December 2013 // Volume 51 // Number 6 // Feature // v51-6a1
Transformative Learning in Practice: Examples from Extension Education
Transformative learning can lead to great awareness of one's own and others' personal perspectives and result in changes in how participants understand important social issues and how they choose to take action or not. Three examples of Extension teaching that embrace transformative learning are presented: a phenomenological approach to interaction with landowners; forest story cards; and scenario planning. These tools have been shown to be useful in forestry and may be useful in many Extension disciplines.
One role of Extension education is to address complex social issues through educational programming. A challenge that Extension educators must overcome when focusing on social issues relates to engaging the audience in dialogue for social change. Franz (2007) suggests that in its transformation from simply providing education that meets individual needs to addressing larger societal issues, "Extension create opportunities for learners to experience disorienting dilemmas, critically reflect on their assumptions, and facilitate how to learn not just what to learn" (Abstract). Franz suggested that tools grounded in transformative learning theory should be used by Extension educators to address complex social issues. Cranton (1994), Mezirow (1991, 2000), and Taylor (2008) suggest that transformative learning can lead to greater awareness of one's own and others' personal perspectives, resulting in changes in how participants view and act in the world.

Stored data:
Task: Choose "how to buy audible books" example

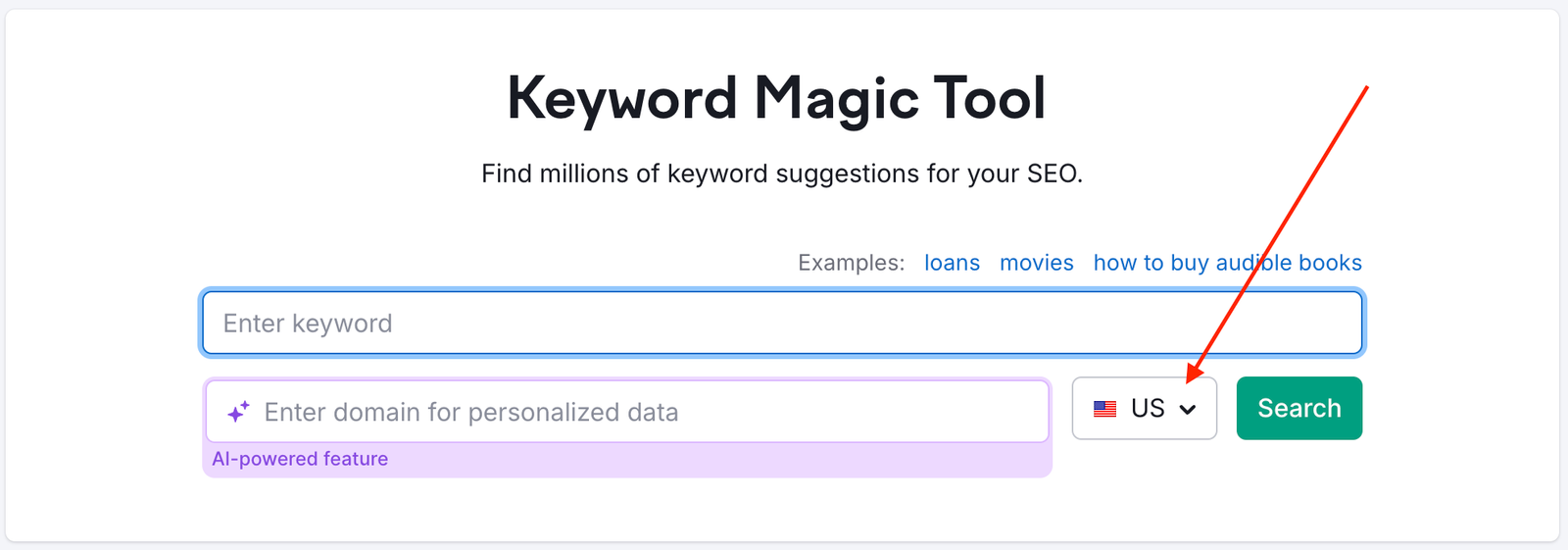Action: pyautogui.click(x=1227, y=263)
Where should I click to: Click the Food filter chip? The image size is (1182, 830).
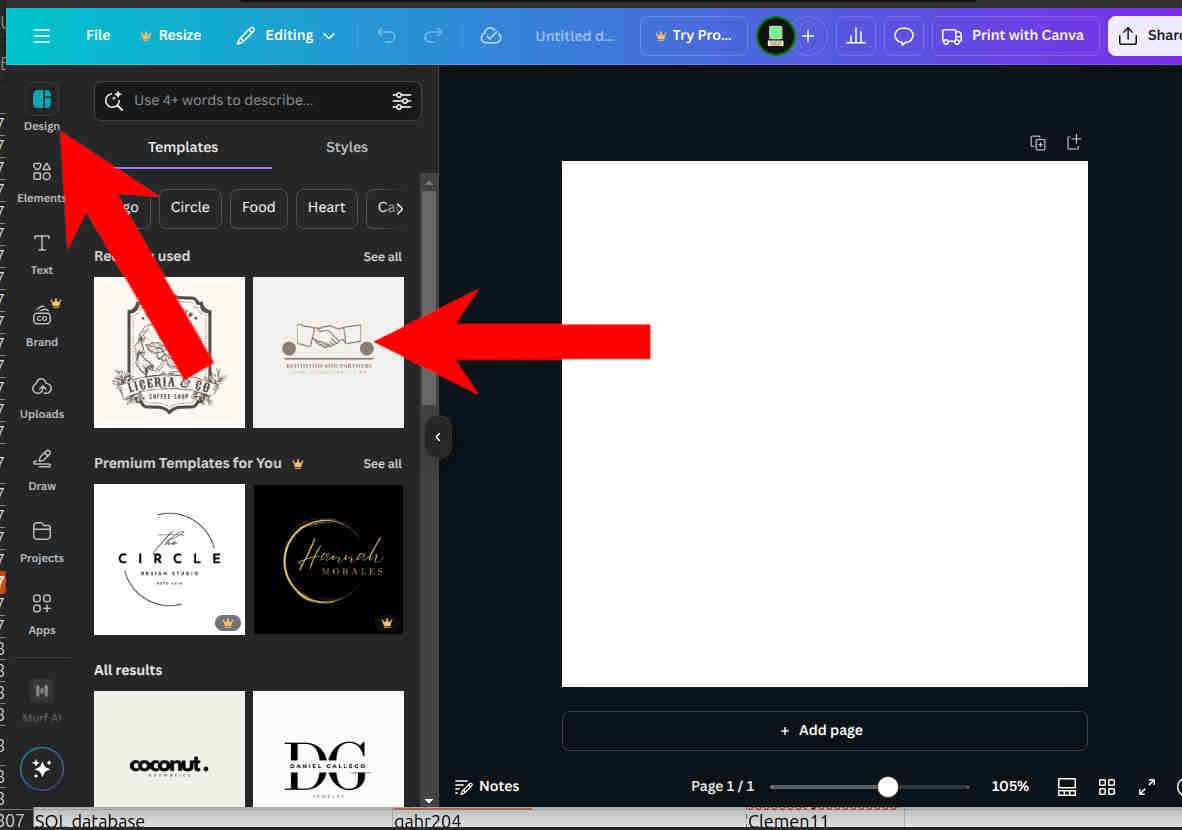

Task to carry out: Restate the passage on transformative learning in Extension education, starting at the words "December 2013 //" and stopping after "many Extension disciplines.", with "landowners" replaced by "property owners".

Exercise output:
December 2013 // Volume 51 // Number 6 // Feature // v51-6a1
Transformative Learning in Practice: Examples from Extension Education
Transformative learning can lead to great awareness of one's own and others' personal perspectives and result in changes in how participants understand important social issues and how they choose to take action or not. Three examples of Extension teaching that embrace transformative learning are presented: a phenomenological approach to interaction with property owners; forest story cards; and scenario planning. These tools have been shown to be useful in forestry and may be useful in many Extension disciplines.